Medallion’s shares, after a lackluster start to the year, started to bounce back last April in the wake of rumors of its probable agreement in Oman. As of the past week, medallion was trading at levels (about USD$ 0.30/share) not seen since the rare earth heydays of 2011. What is surprising is the speed of that bounce. Medallion is rather different from the other companies in the Index and in the space because it does not own a mine. Medallion is exclusively targeting the processing aspect of the business. Medallion plans to process monazite from mineral sands, derived from other sources in expectation of avoiding traditional mining companies’ development risks. The favorable market response is likely the result of Medallion’s management preparations to locate the site for their intended sand processing facility.
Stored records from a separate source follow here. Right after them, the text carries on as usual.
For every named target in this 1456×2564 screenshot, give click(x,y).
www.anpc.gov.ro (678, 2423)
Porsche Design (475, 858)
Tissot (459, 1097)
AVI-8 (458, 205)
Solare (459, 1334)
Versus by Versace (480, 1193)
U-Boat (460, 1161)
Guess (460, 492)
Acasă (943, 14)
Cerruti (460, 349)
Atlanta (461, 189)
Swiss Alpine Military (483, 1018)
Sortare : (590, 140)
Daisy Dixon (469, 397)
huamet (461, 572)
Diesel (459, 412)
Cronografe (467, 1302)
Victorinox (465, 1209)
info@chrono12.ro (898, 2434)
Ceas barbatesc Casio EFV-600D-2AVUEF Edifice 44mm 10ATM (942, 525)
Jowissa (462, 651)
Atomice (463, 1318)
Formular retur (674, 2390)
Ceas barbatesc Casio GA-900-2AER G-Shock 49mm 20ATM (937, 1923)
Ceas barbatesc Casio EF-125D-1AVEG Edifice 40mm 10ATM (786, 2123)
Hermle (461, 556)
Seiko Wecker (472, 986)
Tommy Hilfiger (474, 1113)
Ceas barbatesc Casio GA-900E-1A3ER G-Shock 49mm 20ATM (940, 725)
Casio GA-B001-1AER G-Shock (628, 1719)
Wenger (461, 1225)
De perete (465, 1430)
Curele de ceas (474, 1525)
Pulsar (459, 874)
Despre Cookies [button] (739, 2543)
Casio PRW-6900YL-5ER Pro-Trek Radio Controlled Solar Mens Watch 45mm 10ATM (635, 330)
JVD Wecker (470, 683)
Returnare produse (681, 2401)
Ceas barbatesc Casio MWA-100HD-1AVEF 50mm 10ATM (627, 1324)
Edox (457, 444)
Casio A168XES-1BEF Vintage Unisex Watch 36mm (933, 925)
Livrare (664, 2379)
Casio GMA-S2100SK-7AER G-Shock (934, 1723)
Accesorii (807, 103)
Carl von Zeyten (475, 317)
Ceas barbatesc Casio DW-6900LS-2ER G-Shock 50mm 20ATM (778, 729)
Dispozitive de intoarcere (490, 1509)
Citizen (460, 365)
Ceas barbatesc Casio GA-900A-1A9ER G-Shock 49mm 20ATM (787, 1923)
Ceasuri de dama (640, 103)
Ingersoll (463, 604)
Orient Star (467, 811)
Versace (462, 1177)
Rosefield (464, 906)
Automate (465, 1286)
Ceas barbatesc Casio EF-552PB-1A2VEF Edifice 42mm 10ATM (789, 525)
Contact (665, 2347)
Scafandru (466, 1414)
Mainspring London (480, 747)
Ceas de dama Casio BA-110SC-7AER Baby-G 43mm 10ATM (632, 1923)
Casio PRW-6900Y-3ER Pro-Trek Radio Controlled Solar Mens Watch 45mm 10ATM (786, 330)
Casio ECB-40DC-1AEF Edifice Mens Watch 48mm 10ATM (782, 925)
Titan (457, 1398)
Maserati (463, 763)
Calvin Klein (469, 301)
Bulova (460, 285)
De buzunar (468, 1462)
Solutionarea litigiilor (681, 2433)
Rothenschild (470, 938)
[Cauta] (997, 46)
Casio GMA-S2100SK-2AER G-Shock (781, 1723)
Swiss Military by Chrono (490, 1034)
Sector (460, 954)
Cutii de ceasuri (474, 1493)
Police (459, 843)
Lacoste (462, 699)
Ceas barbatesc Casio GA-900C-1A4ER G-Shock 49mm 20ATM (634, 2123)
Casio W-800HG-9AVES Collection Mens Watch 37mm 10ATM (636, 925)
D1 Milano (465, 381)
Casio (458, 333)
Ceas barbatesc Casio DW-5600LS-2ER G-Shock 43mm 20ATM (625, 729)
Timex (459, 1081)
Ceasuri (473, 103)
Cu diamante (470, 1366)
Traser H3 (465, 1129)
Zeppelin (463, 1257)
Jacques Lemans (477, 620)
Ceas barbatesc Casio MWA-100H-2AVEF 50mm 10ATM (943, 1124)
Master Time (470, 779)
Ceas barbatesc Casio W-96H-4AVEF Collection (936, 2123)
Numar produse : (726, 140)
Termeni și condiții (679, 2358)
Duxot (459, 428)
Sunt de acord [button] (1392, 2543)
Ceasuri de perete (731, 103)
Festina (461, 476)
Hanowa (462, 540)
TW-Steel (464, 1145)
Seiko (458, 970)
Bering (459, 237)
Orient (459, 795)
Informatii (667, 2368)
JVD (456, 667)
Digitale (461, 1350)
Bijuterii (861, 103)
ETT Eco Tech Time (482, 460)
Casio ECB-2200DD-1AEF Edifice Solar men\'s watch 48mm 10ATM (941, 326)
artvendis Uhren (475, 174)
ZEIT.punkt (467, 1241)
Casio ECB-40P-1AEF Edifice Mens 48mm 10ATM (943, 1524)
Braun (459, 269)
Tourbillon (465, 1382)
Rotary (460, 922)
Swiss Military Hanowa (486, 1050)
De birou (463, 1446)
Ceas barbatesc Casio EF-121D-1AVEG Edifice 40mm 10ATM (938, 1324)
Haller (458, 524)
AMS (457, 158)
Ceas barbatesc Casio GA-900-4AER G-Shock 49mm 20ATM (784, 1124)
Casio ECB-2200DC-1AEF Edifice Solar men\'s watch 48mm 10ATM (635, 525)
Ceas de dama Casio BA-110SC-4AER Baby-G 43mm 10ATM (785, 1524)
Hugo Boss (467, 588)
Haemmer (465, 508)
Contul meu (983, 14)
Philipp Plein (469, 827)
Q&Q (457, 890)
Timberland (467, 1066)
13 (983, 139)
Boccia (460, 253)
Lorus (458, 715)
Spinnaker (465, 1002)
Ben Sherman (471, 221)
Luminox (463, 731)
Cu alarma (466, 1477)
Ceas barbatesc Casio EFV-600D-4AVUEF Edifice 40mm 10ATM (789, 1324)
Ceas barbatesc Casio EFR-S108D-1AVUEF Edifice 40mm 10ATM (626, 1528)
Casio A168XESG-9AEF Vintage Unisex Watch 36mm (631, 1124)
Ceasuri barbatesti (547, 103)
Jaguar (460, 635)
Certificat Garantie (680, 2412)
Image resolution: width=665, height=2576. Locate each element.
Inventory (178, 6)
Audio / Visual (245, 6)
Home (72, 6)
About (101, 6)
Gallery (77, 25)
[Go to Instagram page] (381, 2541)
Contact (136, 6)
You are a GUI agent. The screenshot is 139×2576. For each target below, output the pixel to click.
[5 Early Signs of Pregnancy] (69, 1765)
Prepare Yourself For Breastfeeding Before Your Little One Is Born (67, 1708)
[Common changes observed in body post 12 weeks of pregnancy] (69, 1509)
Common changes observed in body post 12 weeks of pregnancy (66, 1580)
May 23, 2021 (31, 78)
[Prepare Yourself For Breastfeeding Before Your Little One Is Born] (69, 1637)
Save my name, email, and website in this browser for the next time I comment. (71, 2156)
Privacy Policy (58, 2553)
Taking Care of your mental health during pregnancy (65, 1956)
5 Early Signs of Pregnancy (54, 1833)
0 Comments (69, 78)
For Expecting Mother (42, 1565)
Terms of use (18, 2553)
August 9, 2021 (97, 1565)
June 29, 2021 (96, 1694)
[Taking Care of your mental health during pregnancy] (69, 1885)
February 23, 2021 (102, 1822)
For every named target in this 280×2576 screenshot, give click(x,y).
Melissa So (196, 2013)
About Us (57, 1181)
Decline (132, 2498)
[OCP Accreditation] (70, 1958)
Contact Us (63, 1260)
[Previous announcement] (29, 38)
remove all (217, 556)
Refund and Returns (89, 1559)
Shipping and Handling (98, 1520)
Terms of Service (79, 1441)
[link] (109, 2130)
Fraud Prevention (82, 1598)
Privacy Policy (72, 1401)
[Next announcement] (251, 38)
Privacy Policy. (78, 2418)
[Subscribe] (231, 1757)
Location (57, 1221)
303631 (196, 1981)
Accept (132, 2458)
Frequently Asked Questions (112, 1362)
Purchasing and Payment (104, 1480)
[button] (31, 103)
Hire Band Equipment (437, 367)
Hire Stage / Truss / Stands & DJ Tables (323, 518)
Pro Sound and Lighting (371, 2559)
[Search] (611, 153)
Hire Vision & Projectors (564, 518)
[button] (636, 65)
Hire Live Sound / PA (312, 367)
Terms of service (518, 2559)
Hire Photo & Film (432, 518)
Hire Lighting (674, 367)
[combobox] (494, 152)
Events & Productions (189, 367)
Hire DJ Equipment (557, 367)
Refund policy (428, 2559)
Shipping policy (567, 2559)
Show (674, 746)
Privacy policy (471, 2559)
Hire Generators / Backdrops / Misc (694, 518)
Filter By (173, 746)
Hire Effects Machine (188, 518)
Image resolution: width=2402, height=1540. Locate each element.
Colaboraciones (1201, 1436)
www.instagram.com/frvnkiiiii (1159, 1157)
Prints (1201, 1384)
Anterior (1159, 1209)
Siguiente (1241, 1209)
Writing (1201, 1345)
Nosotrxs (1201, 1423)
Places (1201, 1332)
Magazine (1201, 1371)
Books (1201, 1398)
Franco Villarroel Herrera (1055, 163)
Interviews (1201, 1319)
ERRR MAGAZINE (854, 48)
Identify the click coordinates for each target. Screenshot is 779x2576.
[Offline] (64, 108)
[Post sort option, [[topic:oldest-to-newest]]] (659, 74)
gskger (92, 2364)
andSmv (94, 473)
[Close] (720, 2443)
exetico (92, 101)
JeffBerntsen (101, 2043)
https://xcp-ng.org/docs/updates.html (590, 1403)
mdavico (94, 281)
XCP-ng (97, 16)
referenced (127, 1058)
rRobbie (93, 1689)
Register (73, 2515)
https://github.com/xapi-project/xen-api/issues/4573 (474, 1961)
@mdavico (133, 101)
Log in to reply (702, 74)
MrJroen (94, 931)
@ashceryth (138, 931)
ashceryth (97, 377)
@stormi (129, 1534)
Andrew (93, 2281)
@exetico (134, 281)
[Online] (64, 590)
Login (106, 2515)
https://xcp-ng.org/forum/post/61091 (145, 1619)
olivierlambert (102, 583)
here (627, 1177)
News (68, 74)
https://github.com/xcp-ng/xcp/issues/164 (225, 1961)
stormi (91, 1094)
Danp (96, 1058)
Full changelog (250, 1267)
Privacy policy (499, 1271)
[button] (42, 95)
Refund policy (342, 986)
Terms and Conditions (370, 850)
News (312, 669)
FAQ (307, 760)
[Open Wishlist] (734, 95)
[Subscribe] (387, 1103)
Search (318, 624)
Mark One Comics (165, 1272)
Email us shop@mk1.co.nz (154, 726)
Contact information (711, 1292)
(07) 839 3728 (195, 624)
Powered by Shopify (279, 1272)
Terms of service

Why Oman? Oman offers a stable political and social environment with excellent infrastructure and strategic geography. Oman’s laws facilitate foreign investment, especially in the field of technology, transportation, electricity and water supply. Unlike many Gulf and North African petro-dollar fueled economies, Oman has instituted a transparent investment climate (Transparency International ranks it 28th in the world), which reduces risks for foreign companies interested in doing business. This is very important now that many corporations face increased shareholder scrutiny on matters of corporate sustainability. There are also Free Zones, offering financial incentives for investors and tax and customs tax. Oil and gas still account for 40% of GDP, but thanks to a determined economic diversification policy, that share is decreasing as new industrial and economic avenues are being pursued.
Medallion is not testing new ground by investing in Oman; indeed, the Brazilian mining giant, Vale SA, has established one of its most important and technologically advanced facilities for the production of iron ore pellets for distribution to Asia. Oman would be able to supply the labor, materials, logistics and infrastructure under an agreeable risk umbrella. Oman, moreover, has been improving its infrastructure to ease trade and shipping; this is especially true in Duqm, which recently inaugurated a new port featuring the deepest basin of the Middle East anchor to moor supertankers and accommodate several vessels.